I did not want to continue to put time into the above graph, to make my income and responsibilities go up marginally.

I like learning. It’s fun for me to work on new technical projects, and solve problems for people in new ways. I wanted to learn all about running a business, and being in business for myself. That’s another major reason I started my own thing. This is the most I have learned in a year since I left college. It’s fun to grow.

Another reason is that I live a broke-ass lifestyle. Seriously, this was a major reason that allowed me to start up my own thing. The extremely inconsistent income from contracting (which I am going to talk about next) does not go well with a number of financial responsibilities. I do not recommend you start your own company if you have family members that depend on you. My family members are my parents, and my adult sister. None of them depend on me financially, so I was not neglecting my duties to try and start this up.

Challenges I’m Facing (work on transition)
The major challenge I face is managing my sales pipeline. This is different than making money, or getting sales. The mistake I’ve made twice has been to stay super focused on sales, then as soon as my leads start turning into sales, I neglect all future sales. Guess what happens after those projects finish? I have no new projects to work on and it takes a month for me to ramp up prospecting and converting leads into sales.

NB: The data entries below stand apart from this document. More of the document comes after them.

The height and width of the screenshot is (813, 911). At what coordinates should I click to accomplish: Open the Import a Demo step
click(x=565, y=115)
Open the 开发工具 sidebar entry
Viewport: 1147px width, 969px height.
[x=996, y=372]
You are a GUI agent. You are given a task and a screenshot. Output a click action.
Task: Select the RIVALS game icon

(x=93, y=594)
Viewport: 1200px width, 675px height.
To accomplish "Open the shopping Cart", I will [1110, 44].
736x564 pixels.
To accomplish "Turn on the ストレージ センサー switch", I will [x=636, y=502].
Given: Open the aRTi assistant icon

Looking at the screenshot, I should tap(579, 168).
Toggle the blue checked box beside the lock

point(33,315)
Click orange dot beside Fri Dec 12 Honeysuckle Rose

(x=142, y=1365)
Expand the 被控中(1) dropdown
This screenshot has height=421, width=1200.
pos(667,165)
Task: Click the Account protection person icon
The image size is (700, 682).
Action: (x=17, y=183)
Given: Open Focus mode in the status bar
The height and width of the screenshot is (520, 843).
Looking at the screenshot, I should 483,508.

Sales Line. Don't Do This.

Sales Cycle. Do This.

This sales cycle image I grabbed from Google Images shows that sales should be a cycle, not a “start” and “end” with an arrow between. The ‘sales arrow’ instead of the ‘sales cycle’ is a problem I’m trying to avoid.

Sales needs to be a continuous process, not a ‘one-and-done’ thing you worry about when you’re finished with your existing customers. Every day I try and focus on sales for an hour, or more. I have developed relationships with existing customers to make this not as pressing, but a large portion of my projects tend to end when the project is finished, which makes sales completely necessary. These are extremely basic sales lessons, but it’s something I have to focus on and continuously try to improve on. My friends that have actual sales experience laugh at how basic of a principle this is, and I have to agree with them, but it’s still something I have to be mindful about.

The other issue I’m trying to focus on are my taxes. My tax bill this April was a gigantic surprise. This is because I did a poor job of planning my tax liabilities. Taxes are 100% predictable. My problems with taxes were caused getting my accountant all of my information not early at all, not paying any anticipated withholdings (which only resulted in a < $100 fine) and in using my accountant as someone to help me find creative, legal, tax deductions instead of as a tax and financial planner. My accountant used to be an IRS auditor, so he always has cool suggestions on legally avoiding taxes. If I had a gigantic pile of cash I earned, a ‘surprise’ bill like this wouldn’t be an issue. However, planning on being so profitable that certain segments of running a business can be completely neglected doesn't sound like a good idea to me. Moving forward, I am trying to proactively plan my tax liability so surprise tax bills are a thing of the past.

Things I’m Doing All Right In
By this point in the talk, I hope it is clear I am not an expert businessman. However, there are a few things I feel like I have focused on a lot, and am not doing horribly wrong.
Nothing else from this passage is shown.